Problem to solve: In the data below, find every line with the word "Banking" and copy it.

Data supplied:
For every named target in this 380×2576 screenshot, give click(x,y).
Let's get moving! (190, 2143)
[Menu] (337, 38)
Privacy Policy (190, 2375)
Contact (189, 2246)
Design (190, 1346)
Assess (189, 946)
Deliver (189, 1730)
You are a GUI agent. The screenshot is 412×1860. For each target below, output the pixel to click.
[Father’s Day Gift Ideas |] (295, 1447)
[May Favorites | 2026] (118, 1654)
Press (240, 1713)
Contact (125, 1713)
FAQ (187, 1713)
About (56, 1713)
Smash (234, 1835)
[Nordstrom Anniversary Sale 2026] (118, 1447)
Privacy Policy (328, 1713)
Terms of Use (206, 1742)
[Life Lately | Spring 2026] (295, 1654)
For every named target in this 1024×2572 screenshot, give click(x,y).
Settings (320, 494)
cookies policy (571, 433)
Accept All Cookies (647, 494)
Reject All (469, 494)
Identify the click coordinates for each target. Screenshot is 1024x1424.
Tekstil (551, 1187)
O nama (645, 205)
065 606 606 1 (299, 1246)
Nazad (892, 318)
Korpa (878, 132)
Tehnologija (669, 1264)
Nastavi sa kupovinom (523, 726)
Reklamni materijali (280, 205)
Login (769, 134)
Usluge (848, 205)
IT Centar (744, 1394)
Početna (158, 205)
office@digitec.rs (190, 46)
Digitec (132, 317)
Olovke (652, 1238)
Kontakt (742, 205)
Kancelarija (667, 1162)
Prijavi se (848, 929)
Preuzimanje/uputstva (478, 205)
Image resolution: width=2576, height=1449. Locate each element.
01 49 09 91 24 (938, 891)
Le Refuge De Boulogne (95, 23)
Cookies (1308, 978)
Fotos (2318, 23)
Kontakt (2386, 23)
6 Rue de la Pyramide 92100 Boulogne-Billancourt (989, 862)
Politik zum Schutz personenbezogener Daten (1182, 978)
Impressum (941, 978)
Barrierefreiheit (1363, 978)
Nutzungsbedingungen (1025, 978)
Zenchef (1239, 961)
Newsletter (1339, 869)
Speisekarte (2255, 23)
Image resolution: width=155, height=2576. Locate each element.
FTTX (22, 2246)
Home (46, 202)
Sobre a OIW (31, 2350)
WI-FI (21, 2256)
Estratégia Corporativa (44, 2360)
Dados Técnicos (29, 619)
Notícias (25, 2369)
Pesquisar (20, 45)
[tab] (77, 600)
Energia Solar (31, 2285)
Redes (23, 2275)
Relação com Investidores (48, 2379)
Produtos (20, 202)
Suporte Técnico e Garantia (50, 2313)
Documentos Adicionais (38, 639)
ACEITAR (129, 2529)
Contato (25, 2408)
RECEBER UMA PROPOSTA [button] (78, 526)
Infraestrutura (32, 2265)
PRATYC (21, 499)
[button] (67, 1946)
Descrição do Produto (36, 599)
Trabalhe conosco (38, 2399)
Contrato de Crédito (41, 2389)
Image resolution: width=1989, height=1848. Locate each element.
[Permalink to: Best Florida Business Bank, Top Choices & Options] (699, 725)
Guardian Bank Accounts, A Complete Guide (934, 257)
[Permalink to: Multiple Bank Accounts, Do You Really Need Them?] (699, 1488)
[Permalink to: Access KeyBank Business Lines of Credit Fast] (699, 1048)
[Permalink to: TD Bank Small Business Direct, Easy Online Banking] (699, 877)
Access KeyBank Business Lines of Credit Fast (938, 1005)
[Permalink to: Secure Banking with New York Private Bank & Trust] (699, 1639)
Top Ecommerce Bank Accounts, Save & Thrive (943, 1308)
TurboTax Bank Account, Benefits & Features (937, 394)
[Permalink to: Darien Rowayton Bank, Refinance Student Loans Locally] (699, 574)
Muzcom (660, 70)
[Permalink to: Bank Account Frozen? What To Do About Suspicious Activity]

Finished exercise:
[Permalink to: TD Bank Small Business Direct, Easy Online Banking] (699, 877)
[Permalink to: Secure Banking with New York Private Bank & Trust] (699, 1639)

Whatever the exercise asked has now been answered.